▶ _What to do_
Below is a listing. Quote from it, exactly, the lines from the one containing "[button] (126, 530)" down to the one containing "Blogs (945, 2062)", both ends included, and nothing else.

▶ _Dataset content_
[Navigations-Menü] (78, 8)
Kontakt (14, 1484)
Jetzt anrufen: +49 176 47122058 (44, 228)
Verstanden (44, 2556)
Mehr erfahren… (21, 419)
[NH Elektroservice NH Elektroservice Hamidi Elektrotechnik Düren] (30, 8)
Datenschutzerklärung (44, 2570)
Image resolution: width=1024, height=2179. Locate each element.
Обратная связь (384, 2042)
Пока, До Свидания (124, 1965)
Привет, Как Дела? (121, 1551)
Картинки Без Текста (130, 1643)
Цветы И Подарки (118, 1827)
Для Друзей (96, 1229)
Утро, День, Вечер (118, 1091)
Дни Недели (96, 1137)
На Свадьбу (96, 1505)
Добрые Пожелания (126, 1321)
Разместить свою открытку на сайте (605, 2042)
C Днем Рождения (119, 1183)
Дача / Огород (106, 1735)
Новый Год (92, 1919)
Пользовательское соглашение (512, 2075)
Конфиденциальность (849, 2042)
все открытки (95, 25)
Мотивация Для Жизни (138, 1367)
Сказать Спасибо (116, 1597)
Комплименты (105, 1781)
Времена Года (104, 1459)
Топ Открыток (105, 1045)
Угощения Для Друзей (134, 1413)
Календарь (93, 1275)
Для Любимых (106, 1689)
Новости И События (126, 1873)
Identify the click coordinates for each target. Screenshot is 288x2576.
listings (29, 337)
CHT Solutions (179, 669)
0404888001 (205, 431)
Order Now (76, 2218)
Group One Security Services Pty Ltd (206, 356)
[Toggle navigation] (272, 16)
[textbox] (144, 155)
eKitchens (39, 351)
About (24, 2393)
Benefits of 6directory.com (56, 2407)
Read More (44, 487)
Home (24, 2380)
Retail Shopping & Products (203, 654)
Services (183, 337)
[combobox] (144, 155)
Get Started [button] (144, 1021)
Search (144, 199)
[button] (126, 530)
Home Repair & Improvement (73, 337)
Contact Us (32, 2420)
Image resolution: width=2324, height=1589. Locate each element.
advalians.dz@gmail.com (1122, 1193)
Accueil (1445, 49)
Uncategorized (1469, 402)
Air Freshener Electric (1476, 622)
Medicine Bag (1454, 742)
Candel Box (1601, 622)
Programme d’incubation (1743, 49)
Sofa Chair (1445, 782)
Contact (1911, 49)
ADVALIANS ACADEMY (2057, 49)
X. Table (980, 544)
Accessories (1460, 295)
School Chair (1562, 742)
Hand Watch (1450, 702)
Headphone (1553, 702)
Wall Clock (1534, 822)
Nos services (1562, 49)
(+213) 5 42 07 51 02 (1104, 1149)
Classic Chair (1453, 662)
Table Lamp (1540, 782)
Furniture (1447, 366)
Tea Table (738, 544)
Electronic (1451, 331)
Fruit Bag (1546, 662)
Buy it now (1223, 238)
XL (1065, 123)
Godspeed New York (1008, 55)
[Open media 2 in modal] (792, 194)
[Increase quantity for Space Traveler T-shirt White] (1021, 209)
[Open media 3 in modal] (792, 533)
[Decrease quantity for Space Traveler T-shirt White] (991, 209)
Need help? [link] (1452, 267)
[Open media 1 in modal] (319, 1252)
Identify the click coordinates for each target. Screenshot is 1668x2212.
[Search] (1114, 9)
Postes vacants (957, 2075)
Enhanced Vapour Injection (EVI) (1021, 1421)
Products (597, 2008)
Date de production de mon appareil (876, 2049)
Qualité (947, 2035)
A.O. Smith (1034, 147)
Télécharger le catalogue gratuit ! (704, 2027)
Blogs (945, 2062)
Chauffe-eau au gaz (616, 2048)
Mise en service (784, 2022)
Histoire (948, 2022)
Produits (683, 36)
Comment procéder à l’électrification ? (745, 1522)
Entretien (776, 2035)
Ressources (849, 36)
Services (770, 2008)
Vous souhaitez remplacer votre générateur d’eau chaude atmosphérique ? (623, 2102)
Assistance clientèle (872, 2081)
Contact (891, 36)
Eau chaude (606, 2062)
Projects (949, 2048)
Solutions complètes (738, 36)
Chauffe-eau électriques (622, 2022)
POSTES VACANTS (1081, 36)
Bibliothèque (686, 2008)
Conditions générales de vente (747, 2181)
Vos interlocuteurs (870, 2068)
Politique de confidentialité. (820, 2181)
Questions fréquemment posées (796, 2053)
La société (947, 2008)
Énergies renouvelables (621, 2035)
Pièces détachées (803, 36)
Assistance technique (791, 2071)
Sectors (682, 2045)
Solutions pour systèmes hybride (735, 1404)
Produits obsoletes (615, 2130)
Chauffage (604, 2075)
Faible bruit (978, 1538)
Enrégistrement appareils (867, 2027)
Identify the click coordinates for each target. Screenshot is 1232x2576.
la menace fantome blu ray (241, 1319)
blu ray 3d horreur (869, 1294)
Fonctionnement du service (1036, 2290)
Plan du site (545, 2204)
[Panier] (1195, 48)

▶ _Result_
[button] (126, 530)
Home Repair & Improvement (73, 337)
Contact Us (32, 2420)
Image resolution: width=2324, height=1589. Locate each element.
advalians.dz@gmail.com (1122, 1193)
Accueil (1445, 49)
Uncategorized (1469, 402)
Air Freshener Electric (1476, 622)
Medicine Bag (1454, 742)
Candel Box (1601, 622)
Programme d’incubation (1743, 49)
Sofa Chair (1445, 782)
Contact (1911, 49)
ADVALIANS ACADEMY (2057, 49)
X. Table (980, 544)
Accessories (1460, 295)
School Chair (1562, 742)
Hand Watch (1450, 702)
Headphone (1553, 702)
Wall Clock (1534, 822)
Nos services (1562, 49)
(+213) 5 42 07 51 02 (1104, 1149)
Classic Chair (1453, 662)
Table Lamp (1540, 782)
Furniture (1447, 366)
Tea Table (738, 544)
Electronic (1451, 331)
Fruit Bag (1546, 662)
Buy it now (1223, 238)
XL (1065, 123)
Godspeed New York (1008, 55)
[Open media 2 in modal] (792, 194)
[Increase quantity for Space Traveler T-shirt White] (1021, 209)
[Open media 3 in modal] (792, 533)
[Decrease quantity for Space Traveler T-shirt White] (991, 209)
Need help? [link] (1452, 267)
[Open media 1 in modal] (319, 1252)
Identify the click coordinates for each target. Screenshot is 1668x2212.
[Search] (1114, 9)
Postes vacants (957, 2075)
Enhanced Vapour Injection (EVI) (1021, 1421)
Products (597, 2008)
Date de production de mon appareil (876, 2049)
Qualité (947, 2035)
A.O. Smith (1034, 147)
Télécharger le catalogue gratuit ! (704, 2027)
Blogs (945, 2062)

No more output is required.